* **Instructions to follow**
In the forum comment about bus service below, how many of the existing bus routes would the on-demand scenario in the German city study have kept?

* **Document text**
Seriously, Translink runs on a 28-hour day for bus service. If you want someone to test every single system, especially someone that knows how a system should work vs how it does work vs how it failed on this particular bus, you already have an employee for the job; one that's doing customer service and working around any shortcomings at the same time.

I would not count on bus drivers being replaced by AI any time soon.

9. iggldiggl ◴[] No.41317555[source]
I've seen a study done not that long ago for a small to medium sized German city. The idea was either taking the existing bus service and expanding it to a 10-minute-frequency all-day on all routes, or else keeping only the three most important (regional) bus routes and replacing everything else with a massive fleet of on-demand vehicles.

The surprising results:

- According to the results of the traffic modelling, the on-demand scenario wasn't substantially more successful in attracting additional passengers than the "classic buses running every 10 minutes" scenario (i.e. in both cases predicted passenger counts increased, but by approximately the same amount). This was because on-demand public transport has quite a bit of time-wise overhead, too: You need to order a vehicle instead of simply showing up at the bus stop, it takes a while for the next vehicle to arrive, due to ride sharing some detours might be incurred compared to a direct route, and the unpredictable journey time variation due to these factors is very disadvantageous when connecting to fixed-route fixed-timetable public transport, such as the remaining three bus routes, or railway services.

* **Listed entries**

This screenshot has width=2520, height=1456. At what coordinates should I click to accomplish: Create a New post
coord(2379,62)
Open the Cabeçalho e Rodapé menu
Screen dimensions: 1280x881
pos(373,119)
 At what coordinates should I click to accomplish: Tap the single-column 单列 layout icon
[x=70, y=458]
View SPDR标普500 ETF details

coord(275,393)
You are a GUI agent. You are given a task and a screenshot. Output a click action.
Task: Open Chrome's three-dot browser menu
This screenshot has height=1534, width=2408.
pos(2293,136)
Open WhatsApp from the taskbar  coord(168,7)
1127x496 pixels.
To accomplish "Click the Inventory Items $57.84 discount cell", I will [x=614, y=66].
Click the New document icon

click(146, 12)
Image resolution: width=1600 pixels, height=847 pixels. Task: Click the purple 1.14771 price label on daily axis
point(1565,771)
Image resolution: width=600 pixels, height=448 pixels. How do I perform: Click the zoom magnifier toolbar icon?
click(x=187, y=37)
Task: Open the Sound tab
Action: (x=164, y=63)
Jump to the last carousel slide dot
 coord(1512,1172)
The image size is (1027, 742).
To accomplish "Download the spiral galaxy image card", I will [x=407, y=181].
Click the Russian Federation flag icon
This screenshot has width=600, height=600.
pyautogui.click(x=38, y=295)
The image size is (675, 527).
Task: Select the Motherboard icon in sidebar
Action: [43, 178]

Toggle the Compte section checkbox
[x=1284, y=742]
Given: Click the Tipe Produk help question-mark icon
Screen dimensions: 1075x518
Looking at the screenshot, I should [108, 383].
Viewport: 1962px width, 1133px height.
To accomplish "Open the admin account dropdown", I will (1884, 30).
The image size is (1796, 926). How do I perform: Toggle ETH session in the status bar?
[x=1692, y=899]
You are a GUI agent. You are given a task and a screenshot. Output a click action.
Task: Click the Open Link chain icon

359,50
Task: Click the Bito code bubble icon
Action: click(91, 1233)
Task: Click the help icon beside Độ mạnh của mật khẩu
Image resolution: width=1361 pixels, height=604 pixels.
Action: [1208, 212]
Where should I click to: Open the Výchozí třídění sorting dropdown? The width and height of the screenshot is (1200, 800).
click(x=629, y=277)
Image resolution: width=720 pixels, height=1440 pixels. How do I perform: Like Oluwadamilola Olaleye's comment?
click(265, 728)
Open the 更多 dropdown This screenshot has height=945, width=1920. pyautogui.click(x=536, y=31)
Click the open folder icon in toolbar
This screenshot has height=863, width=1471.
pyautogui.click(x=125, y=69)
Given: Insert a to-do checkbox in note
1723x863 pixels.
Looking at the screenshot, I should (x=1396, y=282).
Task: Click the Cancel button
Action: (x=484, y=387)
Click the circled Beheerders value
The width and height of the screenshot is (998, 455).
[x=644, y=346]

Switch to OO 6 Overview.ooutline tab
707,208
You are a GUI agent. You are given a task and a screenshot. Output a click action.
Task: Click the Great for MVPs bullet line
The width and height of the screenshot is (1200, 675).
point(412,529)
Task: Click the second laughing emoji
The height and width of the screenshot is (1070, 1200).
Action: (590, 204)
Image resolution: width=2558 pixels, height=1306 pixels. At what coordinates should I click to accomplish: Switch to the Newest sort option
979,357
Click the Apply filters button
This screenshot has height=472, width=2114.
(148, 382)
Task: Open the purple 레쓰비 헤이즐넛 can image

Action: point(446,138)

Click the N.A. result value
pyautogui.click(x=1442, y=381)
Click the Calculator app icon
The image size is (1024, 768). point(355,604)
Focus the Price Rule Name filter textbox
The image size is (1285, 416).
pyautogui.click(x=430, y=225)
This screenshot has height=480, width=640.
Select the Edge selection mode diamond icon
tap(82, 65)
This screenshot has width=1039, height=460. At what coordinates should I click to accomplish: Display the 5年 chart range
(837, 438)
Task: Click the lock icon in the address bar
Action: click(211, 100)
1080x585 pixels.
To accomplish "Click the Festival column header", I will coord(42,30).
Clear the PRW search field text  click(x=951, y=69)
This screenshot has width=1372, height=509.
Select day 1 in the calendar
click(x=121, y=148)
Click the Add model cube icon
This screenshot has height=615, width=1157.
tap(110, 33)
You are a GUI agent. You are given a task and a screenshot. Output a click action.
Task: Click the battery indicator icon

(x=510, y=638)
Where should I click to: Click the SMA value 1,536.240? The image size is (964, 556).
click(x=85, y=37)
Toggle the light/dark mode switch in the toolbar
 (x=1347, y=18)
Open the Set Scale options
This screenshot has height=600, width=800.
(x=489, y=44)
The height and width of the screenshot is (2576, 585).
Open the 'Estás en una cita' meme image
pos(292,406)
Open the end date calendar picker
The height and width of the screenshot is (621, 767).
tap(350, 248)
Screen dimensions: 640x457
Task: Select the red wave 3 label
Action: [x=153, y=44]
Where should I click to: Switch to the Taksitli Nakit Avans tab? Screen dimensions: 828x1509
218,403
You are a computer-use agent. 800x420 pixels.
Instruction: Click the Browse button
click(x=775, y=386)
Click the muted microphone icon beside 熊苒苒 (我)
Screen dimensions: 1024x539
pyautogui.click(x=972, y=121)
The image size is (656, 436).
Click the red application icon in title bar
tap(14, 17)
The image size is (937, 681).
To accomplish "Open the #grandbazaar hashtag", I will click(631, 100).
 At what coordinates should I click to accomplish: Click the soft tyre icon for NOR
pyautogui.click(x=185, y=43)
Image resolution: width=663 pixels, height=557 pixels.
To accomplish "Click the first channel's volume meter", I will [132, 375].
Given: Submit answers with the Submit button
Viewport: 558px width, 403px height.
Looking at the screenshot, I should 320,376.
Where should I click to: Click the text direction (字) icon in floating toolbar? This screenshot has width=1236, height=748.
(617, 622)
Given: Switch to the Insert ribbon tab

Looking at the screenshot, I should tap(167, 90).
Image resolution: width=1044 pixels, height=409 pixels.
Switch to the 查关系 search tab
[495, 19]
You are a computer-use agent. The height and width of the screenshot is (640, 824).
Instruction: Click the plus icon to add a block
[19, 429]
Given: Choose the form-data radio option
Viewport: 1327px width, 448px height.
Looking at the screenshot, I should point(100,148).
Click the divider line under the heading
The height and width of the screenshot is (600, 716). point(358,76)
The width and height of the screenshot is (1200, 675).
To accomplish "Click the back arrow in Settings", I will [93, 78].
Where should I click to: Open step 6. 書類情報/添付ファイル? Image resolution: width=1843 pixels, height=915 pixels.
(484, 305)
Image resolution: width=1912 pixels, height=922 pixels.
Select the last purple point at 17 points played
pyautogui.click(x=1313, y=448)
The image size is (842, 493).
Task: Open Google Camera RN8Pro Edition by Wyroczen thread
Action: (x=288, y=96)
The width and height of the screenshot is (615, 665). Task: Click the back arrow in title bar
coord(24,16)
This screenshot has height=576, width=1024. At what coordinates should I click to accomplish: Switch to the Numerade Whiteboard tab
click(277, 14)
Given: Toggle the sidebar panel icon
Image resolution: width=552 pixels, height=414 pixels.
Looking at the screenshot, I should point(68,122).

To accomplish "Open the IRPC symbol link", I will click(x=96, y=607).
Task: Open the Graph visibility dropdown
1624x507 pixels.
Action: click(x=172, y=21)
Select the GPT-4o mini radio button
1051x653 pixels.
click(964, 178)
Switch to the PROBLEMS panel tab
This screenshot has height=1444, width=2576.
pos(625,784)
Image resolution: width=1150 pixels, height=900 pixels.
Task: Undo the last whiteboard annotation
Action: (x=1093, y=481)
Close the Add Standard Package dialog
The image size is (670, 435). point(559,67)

* **Task result**
Three, the most important (regional) bus routes.